*Task prompt*:
Output only the lines below that start at the line containing "[The Adoration of" and end at the line containing "[Close] (195, 2529)", with both ends kept.

*Material to process*:
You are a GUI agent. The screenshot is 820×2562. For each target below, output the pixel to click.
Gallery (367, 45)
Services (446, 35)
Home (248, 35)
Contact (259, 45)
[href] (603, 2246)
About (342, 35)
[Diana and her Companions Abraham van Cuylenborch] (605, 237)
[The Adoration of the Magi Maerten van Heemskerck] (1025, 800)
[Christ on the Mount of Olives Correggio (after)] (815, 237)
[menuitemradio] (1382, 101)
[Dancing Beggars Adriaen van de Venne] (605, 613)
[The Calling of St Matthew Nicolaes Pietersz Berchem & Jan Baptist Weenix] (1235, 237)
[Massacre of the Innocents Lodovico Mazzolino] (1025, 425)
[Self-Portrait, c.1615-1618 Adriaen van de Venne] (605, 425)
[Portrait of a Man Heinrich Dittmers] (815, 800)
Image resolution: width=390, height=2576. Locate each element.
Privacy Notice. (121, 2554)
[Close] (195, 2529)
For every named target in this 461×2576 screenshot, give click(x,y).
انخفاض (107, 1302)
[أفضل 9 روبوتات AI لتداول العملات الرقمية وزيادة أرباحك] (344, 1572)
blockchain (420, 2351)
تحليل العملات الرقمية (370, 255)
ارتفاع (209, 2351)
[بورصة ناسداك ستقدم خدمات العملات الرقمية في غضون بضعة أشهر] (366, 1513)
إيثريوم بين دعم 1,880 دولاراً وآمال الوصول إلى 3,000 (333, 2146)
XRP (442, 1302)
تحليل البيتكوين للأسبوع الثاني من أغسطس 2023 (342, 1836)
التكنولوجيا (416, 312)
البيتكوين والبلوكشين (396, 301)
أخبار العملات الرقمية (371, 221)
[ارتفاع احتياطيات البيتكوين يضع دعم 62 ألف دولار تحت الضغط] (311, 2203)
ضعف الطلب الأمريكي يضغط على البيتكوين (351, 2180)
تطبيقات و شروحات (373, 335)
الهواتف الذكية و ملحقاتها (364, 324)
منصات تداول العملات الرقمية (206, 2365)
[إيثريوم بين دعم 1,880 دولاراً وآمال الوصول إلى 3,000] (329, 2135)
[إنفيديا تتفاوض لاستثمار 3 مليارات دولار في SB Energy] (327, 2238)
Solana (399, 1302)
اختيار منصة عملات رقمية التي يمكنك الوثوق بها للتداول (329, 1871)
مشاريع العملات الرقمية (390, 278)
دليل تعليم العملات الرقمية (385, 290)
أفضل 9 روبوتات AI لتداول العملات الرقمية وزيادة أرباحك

*Problem solution*:
[The Adoration of the Magi Maerten van Heemskerck] (1025, 800)
[Christ on the Mount of Olives Correggio (after)] (815, 237)
[menuitemradio] (1382, 101)
[Dancing Beggars Adriaen van de Venne] (605, 613)
[The Calling of St Matthew Nicolaes Pietersz Berchem & Jan Baptist Weenix] (1235, 237)
[Massacre of the Innocents Lodovico Mazzolino] (1025, 425)
[Self-Portrait, c.1615-1618 Adriaen van de Venne] (605, 425)
[Portrait of a Man Heinrich Dittmers] (815, 800)
Image resolution: width=390, height=2576. Locate each element.
Privacy Notice. (121, 2554)
[Close] (195, 2529)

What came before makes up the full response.